O caso da moça que deseja morrer por estar há anos numa vida vegetativa transformou-se em assunto que empolgou a opinião pública mundial, o governo e o Judiciário dos Estados Unidos, autoridades religiosas de todos os credos, cientistas e curiosos em geral.
Basicamente, discute-se a legalidade de se tirar a vida de alguém que tecnicamente está morto. Além do mais, a própria doente havia implorado, diversas vezes, em surtos de lucidez no passado, a clemência de que a matassem.
A sociedade é puritana e o puritanismo é hipócrita. Pode-se até afirmar que o fundamento do puritanismo é a hipocrisia.

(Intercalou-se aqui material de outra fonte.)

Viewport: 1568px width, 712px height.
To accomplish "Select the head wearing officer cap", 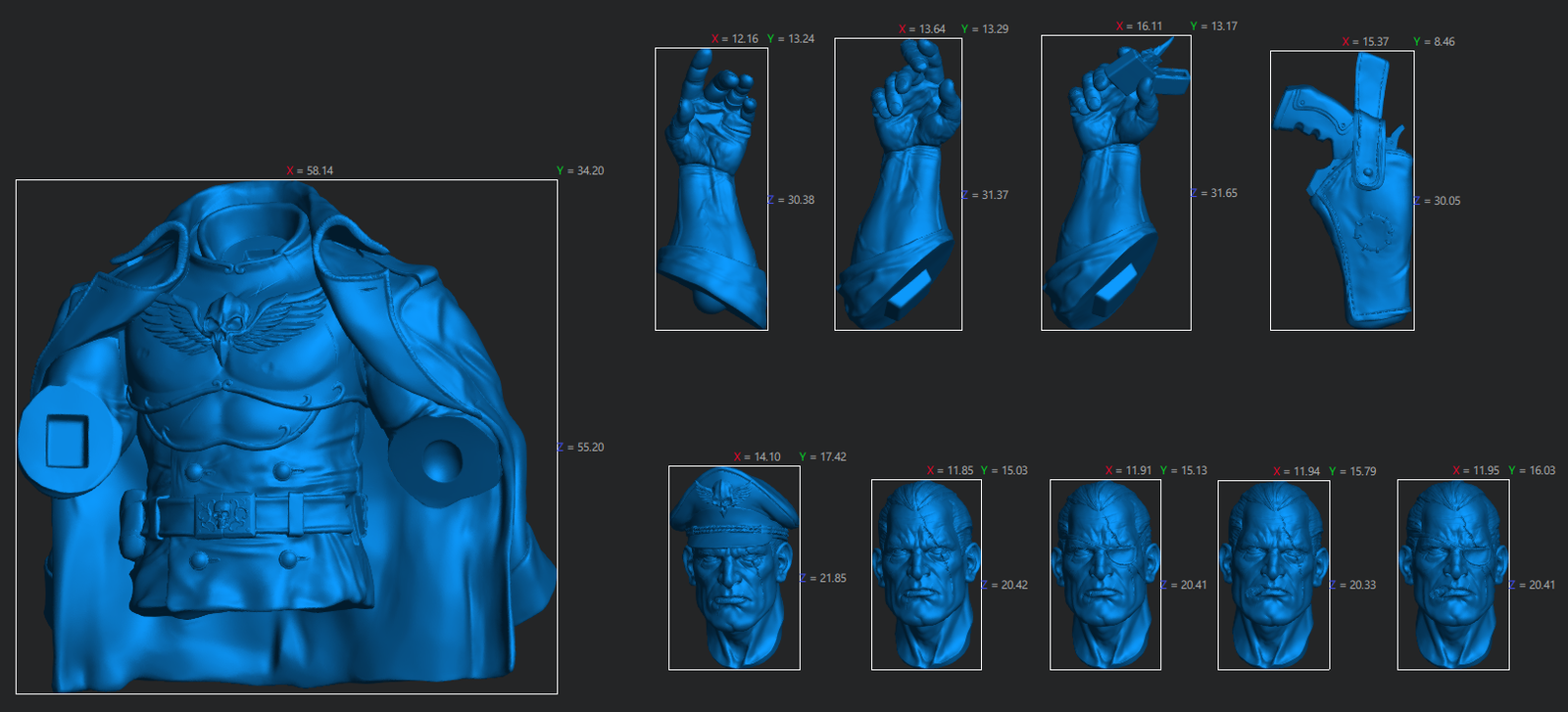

Talvez esteja exorbitando na analogia. Mas vou dar um exemplo da contradição desse prurido legal. A pena de morte, que não aceito em caso nenhum, é legal em numerosos países, sobretudo naqueles marcados pelo puritanismo mais radical.
São diversos os modos de aplicar a pena de morte, mas dois deles, o fuzilamento e o enforcamento, nem sempre acabam com a vida do condenado. Precisam do tiro de misericórdia ou do puxão final que o carrasco dá no condenado quando o laço da forca, por algum defeito, não conseguiu quebrar o pescoço da vítima.
Em algumas legislações, a falha na execução livra o condenado da pena capital, dando-se a sociedade por saciada em sua fome de punir o criminoso, que cumprirá outro tipo de pena. Mas o tiro de misericórdia, desferido individualmente pelo comandante do pelotão, ou o puxão suplementar que o carrasco dá na corda, muitas vezes agarrando-se nas pernas do enforcado para lhe aumentar o peso, têm a finalidade de impedir o sofrimento inútil e até mesmo o sepultamento em vida. É, de certa forma, um benefício que o Estado presta ao condenado, evitando que ele sofra além da pena.
É legal enforcar ou fuzilar nos países que adotam a pena de morte. O sofrimento desnecessário transcende a pena. Abreviá-lo é um gesto humanitário.